Name: Mary Courtney
Job Title: Leverhulme Trust Artist in Residence
Can you tell us a little bit about your role?
My role is to find and see the beauty and strangeness in the rarely seen microscopic world of chemistry. To collect and create Chemistry as Art. And bring the rarely seen images of the microcosmic world, the world beyond ordinary sight, out of the department to the public. This involves much collaboration with Professor Patrick Unwin and other chemists in the department.
How have you been involved in the Oculus Building project?
Myself and Ian Mason have been working closely together to create eye-catching content for the big screen in the new teaching and learning building. Our goal has been to showcase the chemistry images and video clips generated by research in a way that is both visually appealing and thought provoking. Something like a gallery of the future, where science is art. I’ve provided Ian with the images and he has creatively cropped and presented them in rotating portraits of four.
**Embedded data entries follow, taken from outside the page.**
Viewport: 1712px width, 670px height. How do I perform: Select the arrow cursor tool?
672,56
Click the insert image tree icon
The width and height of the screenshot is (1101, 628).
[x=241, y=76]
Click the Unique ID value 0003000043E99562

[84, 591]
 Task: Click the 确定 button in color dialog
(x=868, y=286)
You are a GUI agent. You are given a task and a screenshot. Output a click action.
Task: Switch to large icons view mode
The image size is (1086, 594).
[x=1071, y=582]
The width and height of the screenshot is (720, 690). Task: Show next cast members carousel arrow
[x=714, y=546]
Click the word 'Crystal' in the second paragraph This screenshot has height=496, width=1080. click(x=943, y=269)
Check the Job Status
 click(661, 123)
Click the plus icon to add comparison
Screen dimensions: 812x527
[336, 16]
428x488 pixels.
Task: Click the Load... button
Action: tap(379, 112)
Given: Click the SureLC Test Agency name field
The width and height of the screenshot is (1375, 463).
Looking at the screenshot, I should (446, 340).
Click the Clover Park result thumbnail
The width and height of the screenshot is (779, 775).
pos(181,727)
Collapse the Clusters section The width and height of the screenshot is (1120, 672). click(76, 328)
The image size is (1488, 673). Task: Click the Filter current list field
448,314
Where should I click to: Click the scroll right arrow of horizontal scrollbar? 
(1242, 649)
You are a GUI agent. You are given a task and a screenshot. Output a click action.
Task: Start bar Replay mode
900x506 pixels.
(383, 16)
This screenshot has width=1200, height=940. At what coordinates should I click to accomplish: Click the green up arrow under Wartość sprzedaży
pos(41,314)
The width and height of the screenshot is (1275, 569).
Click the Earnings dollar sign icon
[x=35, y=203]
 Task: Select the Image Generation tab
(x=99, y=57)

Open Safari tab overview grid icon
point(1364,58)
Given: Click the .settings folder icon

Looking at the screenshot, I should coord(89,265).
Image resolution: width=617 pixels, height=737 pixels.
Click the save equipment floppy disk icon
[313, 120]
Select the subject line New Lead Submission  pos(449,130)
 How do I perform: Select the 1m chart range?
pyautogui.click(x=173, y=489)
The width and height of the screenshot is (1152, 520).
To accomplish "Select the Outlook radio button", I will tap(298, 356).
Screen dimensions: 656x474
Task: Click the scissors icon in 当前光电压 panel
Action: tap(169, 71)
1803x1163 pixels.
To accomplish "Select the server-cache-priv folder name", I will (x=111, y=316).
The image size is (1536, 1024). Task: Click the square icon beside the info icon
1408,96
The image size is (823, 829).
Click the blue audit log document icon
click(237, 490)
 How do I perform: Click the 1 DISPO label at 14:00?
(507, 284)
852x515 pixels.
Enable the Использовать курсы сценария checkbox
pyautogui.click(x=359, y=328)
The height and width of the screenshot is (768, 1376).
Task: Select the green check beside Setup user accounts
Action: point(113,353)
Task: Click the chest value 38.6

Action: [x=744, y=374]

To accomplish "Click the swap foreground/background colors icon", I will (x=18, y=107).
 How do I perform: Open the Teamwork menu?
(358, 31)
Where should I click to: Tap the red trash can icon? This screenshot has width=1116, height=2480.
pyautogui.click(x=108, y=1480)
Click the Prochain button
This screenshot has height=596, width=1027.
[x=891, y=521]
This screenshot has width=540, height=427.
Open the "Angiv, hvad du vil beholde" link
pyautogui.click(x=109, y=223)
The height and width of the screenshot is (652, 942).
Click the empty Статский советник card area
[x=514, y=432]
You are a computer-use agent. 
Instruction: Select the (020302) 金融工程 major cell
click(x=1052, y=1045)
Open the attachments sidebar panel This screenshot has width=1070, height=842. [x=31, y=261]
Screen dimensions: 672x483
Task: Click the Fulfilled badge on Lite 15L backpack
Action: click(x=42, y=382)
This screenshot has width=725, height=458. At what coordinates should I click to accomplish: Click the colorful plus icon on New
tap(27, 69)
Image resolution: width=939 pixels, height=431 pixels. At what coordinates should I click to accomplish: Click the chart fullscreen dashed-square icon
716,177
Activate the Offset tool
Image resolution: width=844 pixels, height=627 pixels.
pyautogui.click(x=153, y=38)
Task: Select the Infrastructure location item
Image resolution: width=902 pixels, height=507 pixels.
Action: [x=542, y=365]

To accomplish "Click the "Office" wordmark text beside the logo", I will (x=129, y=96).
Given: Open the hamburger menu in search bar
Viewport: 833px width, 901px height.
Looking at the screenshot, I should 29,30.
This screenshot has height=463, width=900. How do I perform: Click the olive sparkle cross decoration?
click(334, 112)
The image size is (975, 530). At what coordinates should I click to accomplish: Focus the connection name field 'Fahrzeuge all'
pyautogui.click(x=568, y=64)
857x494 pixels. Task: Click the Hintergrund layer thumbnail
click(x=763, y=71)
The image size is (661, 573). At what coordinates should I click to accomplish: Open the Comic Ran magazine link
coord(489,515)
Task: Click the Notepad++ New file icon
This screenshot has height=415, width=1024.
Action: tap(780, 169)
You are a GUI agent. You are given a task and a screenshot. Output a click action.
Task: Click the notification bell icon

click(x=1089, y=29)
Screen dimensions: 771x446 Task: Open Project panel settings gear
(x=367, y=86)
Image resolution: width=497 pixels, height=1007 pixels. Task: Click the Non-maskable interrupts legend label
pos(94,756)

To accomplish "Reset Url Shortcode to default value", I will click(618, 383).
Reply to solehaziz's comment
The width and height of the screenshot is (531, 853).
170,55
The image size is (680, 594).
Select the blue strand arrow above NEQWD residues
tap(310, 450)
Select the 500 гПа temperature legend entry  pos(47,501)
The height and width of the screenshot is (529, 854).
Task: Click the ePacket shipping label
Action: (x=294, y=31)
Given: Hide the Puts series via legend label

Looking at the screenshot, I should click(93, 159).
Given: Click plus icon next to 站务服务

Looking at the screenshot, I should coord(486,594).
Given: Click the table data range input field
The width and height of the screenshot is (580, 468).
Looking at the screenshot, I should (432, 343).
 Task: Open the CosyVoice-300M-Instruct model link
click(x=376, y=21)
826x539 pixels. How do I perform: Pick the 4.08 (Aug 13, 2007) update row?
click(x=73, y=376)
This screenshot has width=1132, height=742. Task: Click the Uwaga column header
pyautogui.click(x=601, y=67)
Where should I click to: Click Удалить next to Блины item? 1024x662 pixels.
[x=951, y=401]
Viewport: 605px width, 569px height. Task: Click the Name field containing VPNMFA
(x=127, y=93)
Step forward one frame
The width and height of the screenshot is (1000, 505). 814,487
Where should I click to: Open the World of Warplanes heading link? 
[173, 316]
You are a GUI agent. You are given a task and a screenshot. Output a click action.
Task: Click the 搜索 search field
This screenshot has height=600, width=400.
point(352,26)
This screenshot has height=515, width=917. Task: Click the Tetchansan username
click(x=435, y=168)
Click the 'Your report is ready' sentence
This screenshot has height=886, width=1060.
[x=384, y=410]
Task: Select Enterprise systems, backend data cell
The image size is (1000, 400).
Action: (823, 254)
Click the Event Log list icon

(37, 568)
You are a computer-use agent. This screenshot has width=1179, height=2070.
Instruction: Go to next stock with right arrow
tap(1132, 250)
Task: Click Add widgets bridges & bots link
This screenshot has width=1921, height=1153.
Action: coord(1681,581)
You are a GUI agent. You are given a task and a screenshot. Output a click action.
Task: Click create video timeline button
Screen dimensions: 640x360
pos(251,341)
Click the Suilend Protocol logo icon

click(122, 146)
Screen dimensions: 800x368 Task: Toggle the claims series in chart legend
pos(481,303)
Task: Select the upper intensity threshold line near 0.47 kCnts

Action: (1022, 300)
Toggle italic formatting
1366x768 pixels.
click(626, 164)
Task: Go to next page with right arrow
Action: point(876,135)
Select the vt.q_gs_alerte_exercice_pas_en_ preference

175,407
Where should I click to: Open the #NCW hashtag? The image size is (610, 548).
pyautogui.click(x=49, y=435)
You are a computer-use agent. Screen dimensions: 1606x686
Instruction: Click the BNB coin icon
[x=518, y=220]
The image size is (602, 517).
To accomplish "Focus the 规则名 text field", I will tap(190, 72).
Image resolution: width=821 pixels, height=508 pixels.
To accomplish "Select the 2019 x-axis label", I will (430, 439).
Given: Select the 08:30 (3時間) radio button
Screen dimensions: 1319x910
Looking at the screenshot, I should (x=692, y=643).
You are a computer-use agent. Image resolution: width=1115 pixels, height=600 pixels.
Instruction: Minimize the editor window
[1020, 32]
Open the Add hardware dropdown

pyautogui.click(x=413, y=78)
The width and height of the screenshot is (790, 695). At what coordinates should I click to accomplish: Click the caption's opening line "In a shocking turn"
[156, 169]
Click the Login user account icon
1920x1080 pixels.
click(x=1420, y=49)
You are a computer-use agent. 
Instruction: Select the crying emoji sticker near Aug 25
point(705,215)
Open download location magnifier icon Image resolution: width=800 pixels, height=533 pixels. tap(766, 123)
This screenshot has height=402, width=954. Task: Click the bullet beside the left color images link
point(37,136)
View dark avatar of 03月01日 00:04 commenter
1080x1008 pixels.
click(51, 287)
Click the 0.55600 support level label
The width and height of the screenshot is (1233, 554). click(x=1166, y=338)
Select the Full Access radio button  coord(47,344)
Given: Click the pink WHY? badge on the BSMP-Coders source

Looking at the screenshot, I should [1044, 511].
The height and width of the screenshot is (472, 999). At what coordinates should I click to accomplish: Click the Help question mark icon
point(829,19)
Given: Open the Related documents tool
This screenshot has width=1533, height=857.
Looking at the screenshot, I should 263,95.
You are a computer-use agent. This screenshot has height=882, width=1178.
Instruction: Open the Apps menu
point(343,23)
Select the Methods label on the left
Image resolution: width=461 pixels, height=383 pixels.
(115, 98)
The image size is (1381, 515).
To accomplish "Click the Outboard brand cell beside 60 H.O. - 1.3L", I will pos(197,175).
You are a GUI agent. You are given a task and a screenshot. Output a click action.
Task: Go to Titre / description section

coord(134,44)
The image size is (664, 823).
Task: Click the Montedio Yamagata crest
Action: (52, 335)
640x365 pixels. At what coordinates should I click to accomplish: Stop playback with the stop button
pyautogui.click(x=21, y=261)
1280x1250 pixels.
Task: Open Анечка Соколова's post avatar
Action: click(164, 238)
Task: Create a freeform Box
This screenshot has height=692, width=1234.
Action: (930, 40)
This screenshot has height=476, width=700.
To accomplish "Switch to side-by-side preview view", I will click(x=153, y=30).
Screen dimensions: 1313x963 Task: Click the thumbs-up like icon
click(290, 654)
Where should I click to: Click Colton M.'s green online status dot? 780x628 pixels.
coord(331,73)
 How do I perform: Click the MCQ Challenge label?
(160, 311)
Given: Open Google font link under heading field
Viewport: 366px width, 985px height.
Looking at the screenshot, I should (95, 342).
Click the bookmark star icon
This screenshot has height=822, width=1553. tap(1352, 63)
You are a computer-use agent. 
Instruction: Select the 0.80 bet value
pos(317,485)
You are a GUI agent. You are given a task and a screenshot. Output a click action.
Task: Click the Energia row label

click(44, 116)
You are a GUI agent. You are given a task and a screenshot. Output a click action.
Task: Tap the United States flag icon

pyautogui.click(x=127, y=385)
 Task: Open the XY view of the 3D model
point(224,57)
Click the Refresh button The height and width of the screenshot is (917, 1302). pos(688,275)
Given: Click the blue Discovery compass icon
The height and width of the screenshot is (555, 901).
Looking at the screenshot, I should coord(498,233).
What do you like best about the building?
I like the big digital screen and the curvy roof. These suggest to me thinking that can accommodate the future, wiggles, as well as straight lines.
What challenges have you faced in your work on the building?
Making sure the images we use are of the highest possible resolution to make the best of the mega high definition screen.
Now that it’s open, what’s the next thing you’re working on?
We are working on completing two short (10ish minute) films. A chem-art film called: “Planet Biscuit:Into the Micronosphere”, and the animation-film “A Being Objective”, both due out late autumn. This last film, funded by the Institute of Advanced Teaching and Learning (IATL) stars the animation character “Anna Lytic”, and aims to question how objective we can really be in research.